Our destination today was Yaxchilan on the Usumacinta River which forms the border between Mexico and Guatemala. We boarded a tribal long boat with a thatched roof to keep off the sun and floated down the beautiful river. The boat rocked gently and, combined with the heat, we sank into a kind of torpor.
All drowsiness vanished in a an instant the first time our boatman pointed to a shape like a large log lumbering down the bank into the water. Crocodile on the move! We’d watch the crocodiles moving slowly through the river, often disrespectfully close to the boat.
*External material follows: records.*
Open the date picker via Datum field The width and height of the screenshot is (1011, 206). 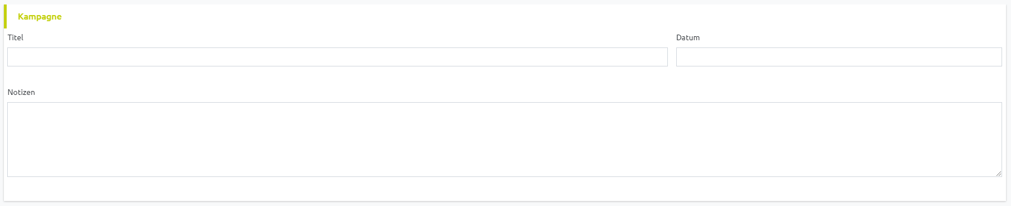click(x=839, y=57)
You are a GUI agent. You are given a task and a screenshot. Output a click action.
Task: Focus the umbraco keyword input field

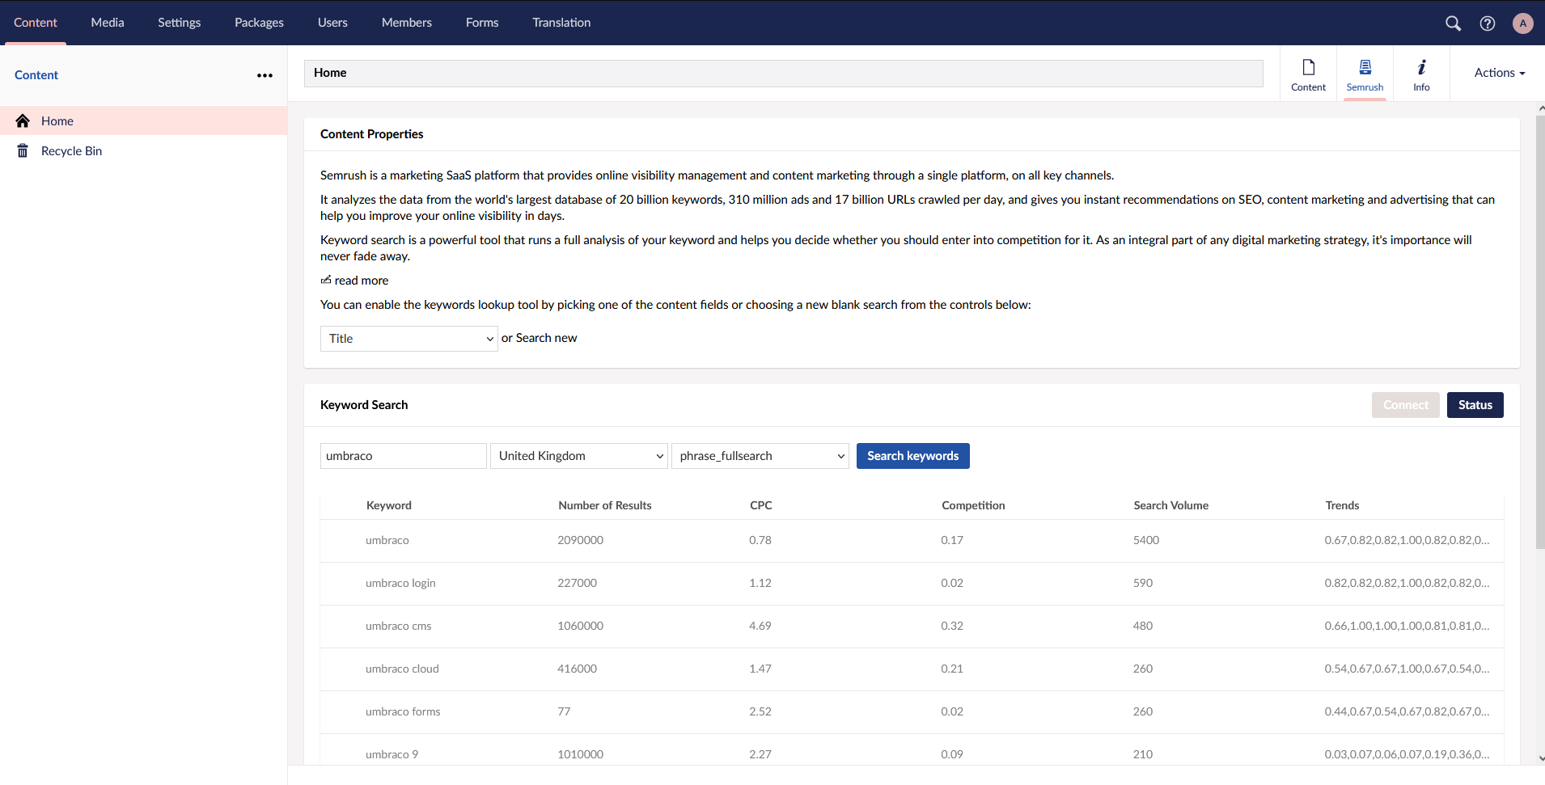tap(403, 456)
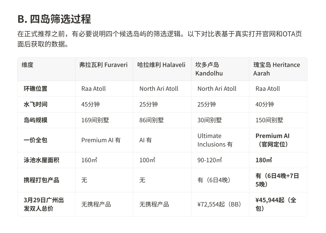Click the "3月29日广州出发双人总价" row label
Viewport: 326px width, 233px height.
(44, 204)
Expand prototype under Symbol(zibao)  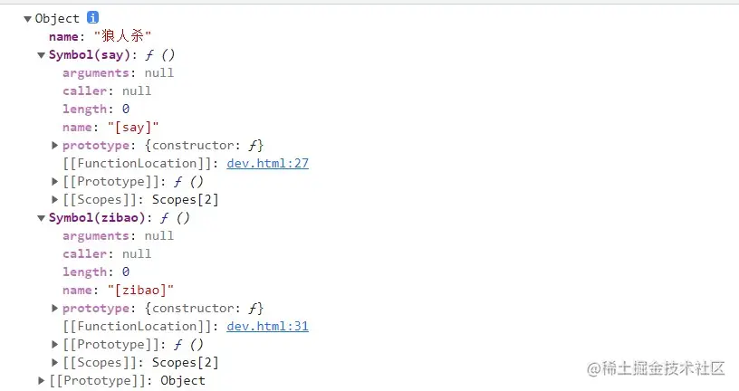pyautogui.click(x=55, y=309)
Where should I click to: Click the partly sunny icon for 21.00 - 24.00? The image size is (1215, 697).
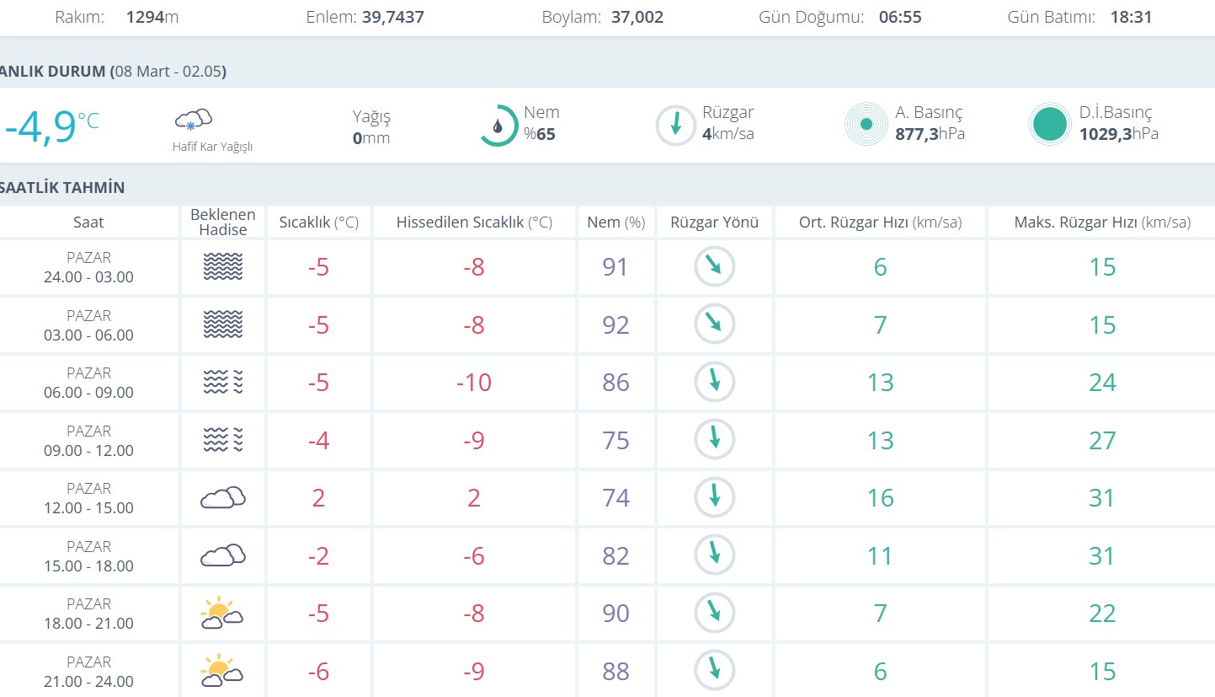coord(222,671)
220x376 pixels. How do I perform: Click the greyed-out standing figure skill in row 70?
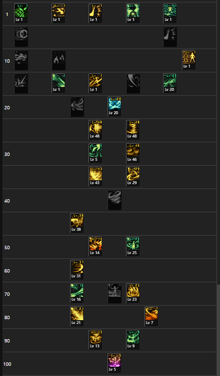point(114,293)
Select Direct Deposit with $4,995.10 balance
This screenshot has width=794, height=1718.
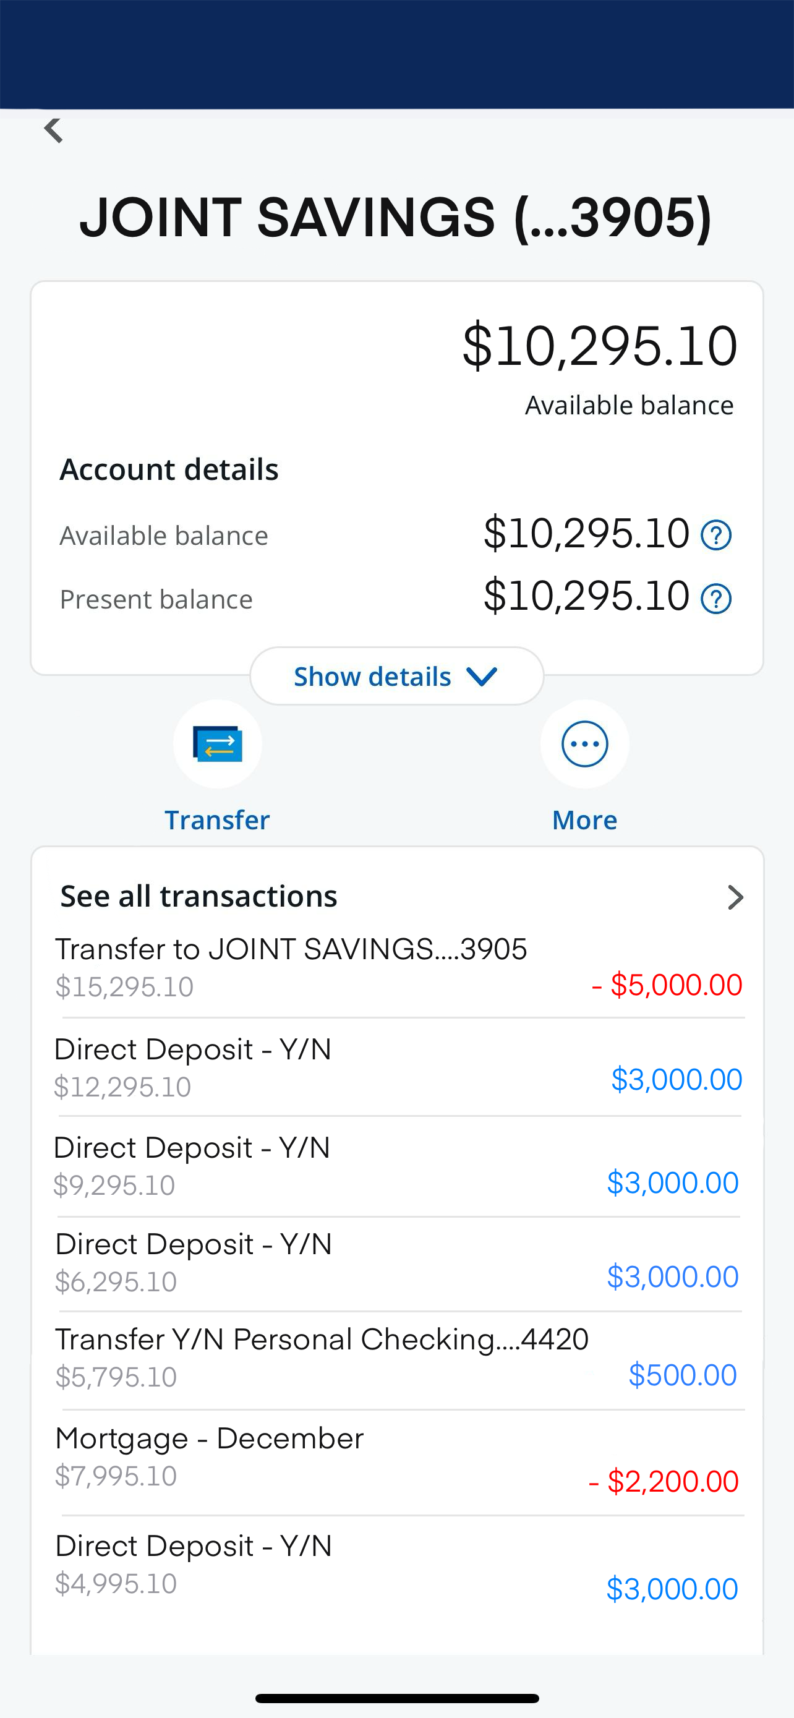tap(398, 1564)
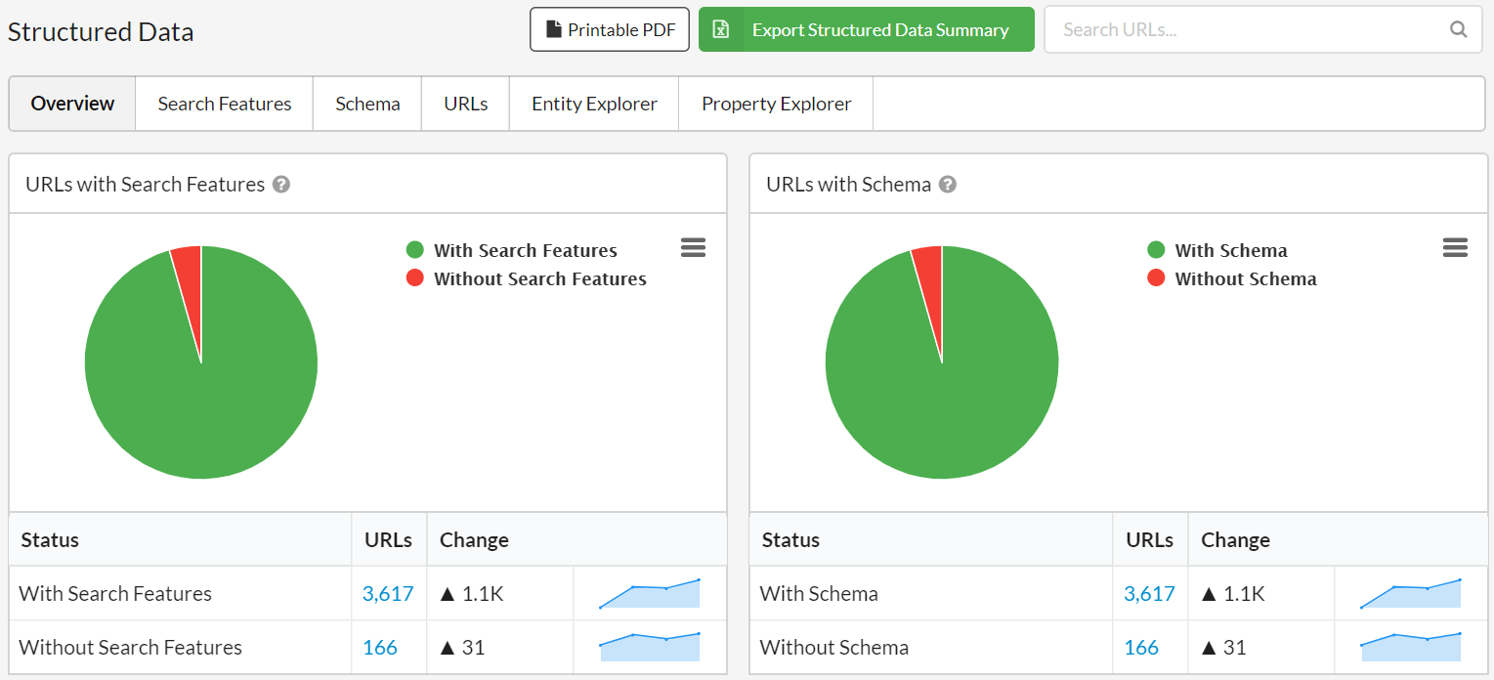
Task: Click the search magnifier icon
Action: 1458,29
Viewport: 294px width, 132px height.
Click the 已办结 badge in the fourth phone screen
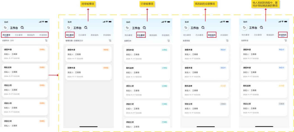coord(223,86)
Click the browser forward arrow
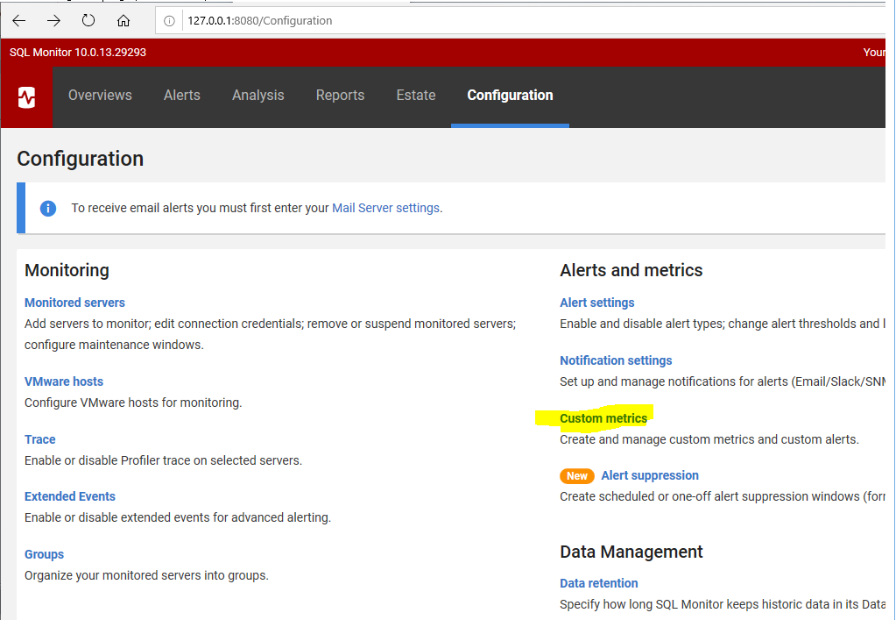Screen dimensions: 896x620 click(53, 19)
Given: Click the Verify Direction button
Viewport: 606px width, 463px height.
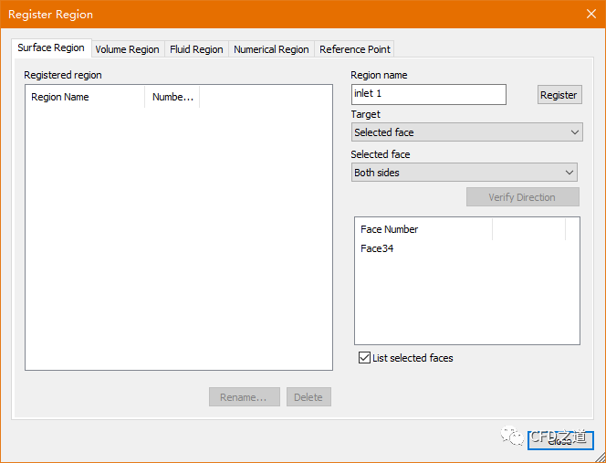Looking at the screenshot, I should tap(522, 197).
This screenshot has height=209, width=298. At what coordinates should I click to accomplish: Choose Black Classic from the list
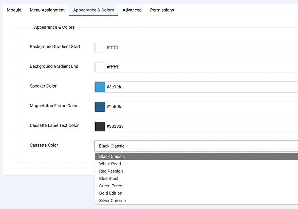point(112,156)
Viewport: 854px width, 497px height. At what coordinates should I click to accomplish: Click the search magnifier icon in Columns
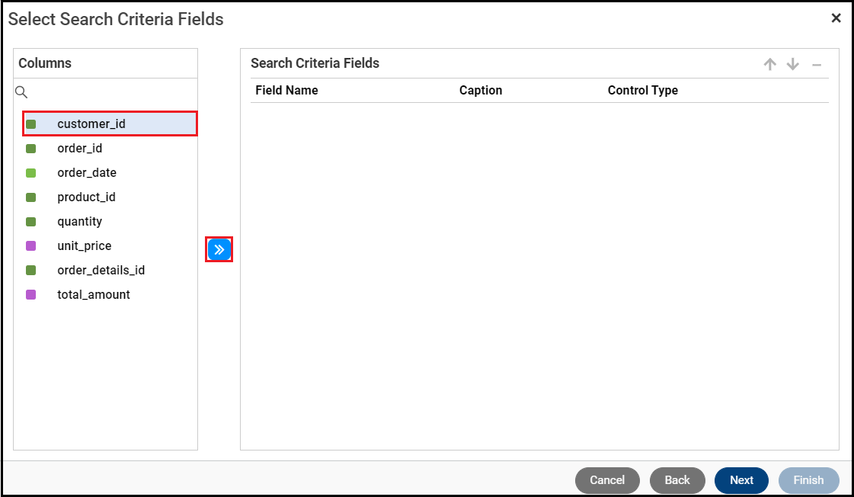(x=21, y=92)
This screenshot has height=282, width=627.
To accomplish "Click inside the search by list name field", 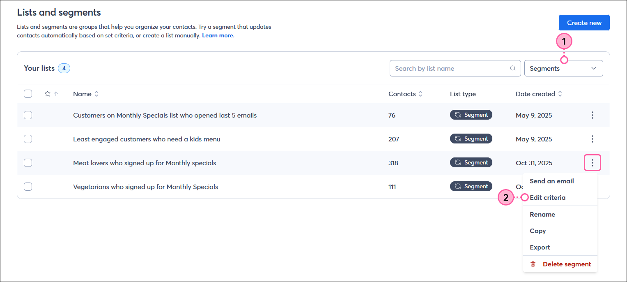I will [448, 68].
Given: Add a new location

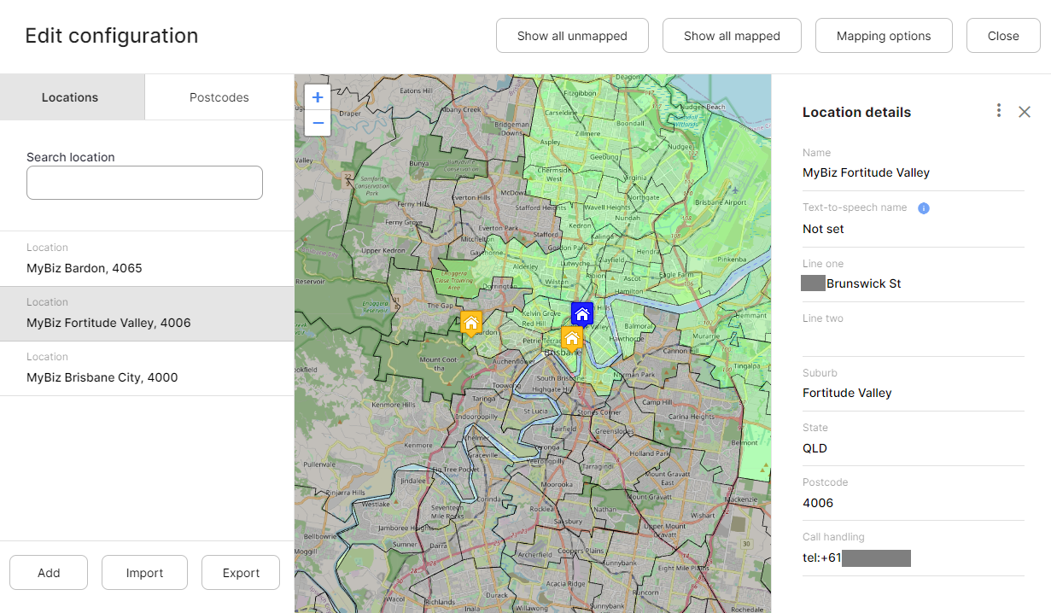Looking at the screenshot, I should pyautogui.click(x=49, y=572).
All along our way we could spot tall, vaguely geometric shapes near the banks of the river. Peering closely, many of them seemed like green grassy versions of the square-based pyramids we’d been seeing at the archeological sites—only these had trees growing out of the sides.
The guide would look out across the water, take in the shape all covered in green jungle growth, and nod his head. Yes, obviously another unexplored temple. He seemed a little blasé about it, but I wondered intently about the secrets it might hold. Will I ever know?
Yaxchilan on a Bend in the Usumacinta River
Arriving at the ancient site of Yaxchilan, built on a large bend in the Usumacinta River that forms the border between Mexico and Guatemala, we spent a few vigorous hours clambering around its temples. This small ruin of the Classic period is known to archeologists for its beautifully decorated door lintels.
Tourists like us were captivated by its Howler monkeys swinging just above us through the jungle canopy. Apparently you want to make sure you’re not standing directly underneath one or you could get sprayed.
A Giant Ceba tree
Returning to the river edge, we re-boarded the long boat, which transported us back up the Usumacinta River to the opposite shore from where we had started in the morning. Goodbye, Mexico. Hello, Guatemala.
The lovely Usumacinta River with still the same crocodiles, I suppose, lumbering here and there behind the boat or down the river banks. Obviously these crocodiles didn’t know the difference between the Mexican and the Guatemalan side of the river.
While we had seen wonderful archeological sites on this visit to Yaxchilan, Mexico, there are many other antiquities to investigate on a return trip. And who knows, maybe some day the as yet unexplored sites will yield up their lost stories.